Directions
Copy exactly the lines of the records below, and only those lines, beginning with the line that contains "FAQ Glossary (221, 2557)" and ending with the line that contains "Padlock (345, 482)".

[Records excerpted from a collection]
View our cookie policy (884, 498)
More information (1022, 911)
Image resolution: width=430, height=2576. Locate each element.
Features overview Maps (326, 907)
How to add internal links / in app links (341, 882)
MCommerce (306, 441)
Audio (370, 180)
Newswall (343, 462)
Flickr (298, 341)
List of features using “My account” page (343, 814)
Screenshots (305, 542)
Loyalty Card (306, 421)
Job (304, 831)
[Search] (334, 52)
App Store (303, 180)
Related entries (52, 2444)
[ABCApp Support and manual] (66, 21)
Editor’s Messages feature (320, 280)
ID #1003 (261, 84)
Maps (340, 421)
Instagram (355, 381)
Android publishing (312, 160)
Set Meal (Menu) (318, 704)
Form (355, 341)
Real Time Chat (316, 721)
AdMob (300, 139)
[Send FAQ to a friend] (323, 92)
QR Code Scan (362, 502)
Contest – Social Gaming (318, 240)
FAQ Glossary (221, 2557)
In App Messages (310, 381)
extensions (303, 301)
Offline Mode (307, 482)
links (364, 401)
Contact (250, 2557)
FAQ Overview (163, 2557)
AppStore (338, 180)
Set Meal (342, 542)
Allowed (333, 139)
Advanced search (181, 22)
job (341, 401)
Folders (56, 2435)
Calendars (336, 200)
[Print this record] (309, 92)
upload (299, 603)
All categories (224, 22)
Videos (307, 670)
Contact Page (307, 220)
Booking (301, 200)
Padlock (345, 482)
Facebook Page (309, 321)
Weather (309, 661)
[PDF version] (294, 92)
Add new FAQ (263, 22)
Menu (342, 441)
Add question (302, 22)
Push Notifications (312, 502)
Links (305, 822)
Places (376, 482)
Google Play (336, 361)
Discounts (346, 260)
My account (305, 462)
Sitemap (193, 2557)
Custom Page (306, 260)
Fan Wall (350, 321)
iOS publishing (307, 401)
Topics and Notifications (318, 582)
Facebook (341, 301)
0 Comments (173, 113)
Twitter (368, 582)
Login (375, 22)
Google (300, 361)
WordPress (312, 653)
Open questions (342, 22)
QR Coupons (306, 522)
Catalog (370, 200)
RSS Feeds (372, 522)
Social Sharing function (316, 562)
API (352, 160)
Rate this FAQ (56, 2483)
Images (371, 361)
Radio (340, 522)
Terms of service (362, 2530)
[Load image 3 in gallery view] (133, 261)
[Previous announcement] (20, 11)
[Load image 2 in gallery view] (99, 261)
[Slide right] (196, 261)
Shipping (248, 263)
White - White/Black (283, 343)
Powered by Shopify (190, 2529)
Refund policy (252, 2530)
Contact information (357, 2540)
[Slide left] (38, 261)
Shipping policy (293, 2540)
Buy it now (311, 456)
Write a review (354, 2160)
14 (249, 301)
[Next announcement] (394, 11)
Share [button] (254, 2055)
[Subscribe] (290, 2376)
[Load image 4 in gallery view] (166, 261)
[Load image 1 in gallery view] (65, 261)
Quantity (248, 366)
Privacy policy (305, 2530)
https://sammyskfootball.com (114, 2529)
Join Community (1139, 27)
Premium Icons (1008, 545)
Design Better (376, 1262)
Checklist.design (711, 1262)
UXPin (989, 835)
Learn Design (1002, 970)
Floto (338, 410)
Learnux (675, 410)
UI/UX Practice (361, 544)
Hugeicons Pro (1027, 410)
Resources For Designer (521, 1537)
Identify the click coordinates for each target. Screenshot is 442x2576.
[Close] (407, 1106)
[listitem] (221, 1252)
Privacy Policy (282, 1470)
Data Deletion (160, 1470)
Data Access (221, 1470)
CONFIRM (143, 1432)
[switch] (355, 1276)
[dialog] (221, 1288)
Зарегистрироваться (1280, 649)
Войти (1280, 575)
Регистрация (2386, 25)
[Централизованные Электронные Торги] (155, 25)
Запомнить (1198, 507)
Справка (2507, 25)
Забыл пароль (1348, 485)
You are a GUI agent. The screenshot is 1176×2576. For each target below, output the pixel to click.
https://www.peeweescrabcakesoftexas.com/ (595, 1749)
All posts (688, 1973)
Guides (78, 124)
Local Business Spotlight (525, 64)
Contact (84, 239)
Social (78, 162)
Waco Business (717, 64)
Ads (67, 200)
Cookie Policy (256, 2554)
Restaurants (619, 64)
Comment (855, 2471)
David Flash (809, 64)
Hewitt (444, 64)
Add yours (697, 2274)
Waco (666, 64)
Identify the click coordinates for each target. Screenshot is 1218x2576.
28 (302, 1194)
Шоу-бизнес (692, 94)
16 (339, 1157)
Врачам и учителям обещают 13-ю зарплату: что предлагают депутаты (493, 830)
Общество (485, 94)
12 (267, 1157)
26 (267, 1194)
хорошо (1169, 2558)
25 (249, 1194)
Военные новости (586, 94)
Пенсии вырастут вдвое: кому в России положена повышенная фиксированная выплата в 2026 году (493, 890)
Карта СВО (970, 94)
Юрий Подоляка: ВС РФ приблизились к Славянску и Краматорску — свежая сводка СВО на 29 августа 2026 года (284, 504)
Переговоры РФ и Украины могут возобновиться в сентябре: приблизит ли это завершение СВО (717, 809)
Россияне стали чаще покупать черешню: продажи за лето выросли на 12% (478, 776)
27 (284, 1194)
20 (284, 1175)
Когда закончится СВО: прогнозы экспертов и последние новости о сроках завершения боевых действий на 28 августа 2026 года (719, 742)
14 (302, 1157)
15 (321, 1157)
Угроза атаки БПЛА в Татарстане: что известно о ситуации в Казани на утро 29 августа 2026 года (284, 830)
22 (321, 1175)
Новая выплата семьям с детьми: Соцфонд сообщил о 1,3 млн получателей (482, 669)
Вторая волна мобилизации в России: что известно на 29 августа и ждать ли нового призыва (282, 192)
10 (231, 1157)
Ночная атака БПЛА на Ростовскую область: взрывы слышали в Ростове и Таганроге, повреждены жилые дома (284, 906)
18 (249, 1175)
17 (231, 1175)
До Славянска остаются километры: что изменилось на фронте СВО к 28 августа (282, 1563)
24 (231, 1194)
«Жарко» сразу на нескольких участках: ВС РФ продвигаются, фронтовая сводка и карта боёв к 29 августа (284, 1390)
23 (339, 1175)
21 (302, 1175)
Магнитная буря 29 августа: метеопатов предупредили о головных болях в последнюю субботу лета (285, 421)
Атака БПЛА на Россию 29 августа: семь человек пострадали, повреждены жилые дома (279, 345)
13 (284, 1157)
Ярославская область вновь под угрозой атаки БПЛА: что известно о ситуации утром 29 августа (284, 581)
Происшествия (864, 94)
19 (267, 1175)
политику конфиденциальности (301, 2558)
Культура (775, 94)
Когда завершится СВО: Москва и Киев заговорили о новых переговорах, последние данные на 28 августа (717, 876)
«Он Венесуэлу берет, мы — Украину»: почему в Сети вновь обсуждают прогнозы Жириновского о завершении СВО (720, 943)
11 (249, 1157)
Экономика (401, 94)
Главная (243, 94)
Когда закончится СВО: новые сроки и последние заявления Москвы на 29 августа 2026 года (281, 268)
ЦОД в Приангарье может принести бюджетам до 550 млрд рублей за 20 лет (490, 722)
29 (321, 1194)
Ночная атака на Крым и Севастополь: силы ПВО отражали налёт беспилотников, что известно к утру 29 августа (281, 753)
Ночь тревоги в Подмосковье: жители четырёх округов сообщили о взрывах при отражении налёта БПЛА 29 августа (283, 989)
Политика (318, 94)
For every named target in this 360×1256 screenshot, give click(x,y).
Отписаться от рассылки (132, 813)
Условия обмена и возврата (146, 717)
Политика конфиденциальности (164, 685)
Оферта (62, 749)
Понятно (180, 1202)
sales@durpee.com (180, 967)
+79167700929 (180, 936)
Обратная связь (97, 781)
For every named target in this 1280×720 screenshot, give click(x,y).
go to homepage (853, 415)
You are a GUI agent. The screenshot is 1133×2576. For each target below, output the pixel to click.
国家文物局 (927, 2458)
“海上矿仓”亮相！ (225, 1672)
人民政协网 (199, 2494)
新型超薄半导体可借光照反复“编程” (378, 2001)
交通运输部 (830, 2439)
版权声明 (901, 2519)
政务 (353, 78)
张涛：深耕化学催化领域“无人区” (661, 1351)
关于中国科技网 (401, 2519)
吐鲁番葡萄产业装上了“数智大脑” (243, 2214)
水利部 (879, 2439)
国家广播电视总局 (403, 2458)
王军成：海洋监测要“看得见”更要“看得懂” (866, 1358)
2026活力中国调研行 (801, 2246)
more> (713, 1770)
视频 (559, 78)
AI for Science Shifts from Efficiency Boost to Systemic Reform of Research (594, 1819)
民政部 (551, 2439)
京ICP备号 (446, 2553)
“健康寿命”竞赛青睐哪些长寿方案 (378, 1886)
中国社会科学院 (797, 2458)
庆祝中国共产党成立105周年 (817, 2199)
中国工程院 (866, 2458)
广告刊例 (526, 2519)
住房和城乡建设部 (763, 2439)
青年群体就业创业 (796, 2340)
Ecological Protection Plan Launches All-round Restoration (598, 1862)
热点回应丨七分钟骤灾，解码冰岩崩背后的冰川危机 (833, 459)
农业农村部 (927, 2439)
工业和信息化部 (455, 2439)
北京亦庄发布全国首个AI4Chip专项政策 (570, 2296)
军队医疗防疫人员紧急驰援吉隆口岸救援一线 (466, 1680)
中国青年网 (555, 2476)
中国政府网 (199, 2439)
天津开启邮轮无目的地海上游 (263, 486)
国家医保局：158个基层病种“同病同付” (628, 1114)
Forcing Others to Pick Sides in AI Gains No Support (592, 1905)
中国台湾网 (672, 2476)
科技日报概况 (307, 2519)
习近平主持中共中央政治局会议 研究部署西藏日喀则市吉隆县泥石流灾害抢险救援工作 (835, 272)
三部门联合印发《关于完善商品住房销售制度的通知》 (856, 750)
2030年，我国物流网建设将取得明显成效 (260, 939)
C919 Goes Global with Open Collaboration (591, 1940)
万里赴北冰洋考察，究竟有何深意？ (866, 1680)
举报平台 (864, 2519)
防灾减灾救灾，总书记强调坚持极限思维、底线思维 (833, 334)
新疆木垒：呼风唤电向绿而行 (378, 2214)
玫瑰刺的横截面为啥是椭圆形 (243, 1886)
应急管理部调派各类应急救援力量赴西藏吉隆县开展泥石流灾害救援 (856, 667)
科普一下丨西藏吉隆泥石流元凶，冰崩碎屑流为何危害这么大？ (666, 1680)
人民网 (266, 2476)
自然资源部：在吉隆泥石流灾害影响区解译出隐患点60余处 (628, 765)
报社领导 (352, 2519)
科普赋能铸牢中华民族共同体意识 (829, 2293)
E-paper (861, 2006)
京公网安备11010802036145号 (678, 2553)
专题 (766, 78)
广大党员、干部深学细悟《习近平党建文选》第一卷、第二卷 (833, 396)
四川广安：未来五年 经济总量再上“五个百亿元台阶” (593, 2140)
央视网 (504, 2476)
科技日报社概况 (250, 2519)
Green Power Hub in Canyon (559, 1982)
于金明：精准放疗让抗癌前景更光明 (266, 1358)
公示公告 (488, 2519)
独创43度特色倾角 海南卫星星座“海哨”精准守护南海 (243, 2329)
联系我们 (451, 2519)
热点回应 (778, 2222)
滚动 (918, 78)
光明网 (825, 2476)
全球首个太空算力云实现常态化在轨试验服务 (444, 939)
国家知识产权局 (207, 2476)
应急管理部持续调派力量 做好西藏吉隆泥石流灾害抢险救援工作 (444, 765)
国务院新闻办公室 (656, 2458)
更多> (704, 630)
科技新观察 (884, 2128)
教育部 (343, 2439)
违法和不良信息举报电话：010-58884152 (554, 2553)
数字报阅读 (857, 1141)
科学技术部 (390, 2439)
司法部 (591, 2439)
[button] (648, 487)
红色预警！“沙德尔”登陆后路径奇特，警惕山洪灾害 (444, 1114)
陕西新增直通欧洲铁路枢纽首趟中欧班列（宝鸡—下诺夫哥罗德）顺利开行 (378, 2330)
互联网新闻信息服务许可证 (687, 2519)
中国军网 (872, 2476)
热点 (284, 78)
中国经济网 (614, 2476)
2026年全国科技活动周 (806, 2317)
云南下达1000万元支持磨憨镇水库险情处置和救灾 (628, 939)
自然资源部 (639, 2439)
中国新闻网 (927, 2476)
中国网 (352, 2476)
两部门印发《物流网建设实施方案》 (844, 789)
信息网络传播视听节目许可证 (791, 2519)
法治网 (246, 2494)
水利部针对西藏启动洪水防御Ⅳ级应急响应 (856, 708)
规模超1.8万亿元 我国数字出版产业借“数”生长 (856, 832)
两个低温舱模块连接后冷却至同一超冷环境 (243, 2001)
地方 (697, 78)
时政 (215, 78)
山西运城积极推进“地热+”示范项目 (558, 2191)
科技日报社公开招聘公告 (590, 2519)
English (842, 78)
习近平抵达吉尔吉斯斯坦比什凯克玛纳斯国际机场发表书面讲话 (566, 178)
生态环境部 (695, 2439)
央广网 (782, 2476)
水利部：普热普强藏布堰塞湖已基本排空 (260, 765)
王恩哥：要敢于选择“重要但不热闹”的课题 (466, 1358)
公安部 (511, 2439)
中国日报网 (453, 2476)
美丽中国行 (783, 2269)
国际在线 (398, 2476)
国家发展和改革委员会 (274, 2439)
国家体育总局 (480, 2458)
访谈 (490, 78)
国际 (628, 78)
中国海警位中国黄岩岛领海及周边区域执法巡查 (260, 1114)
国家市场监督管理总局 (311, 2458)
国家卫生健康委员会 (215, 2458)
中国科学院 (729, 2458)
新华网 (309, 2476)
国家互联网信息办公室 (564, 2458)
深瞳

Reply
FAQ Glossary (221, 2557)
In App Messages (310, 381)
extensions (303, 301)
Offline Mode (307, 482)
links (364, 401)
Contact (250, 2557)
FAQ Overview (163, 2557)
AppStore (338, 180)
Set Meal (342, 542)
Allowed (333, 139)
Advanced search (181, 22)
job (341, 401)
Folders (56, 2435)
Calendars (336, 200)
[Print this record] (309, 92)
upload (299, 603)
All categories (224, 22)
Videos (307, 670)
Contact Page (307, 220)
Booking (301, 200)
Padlock (345, 482)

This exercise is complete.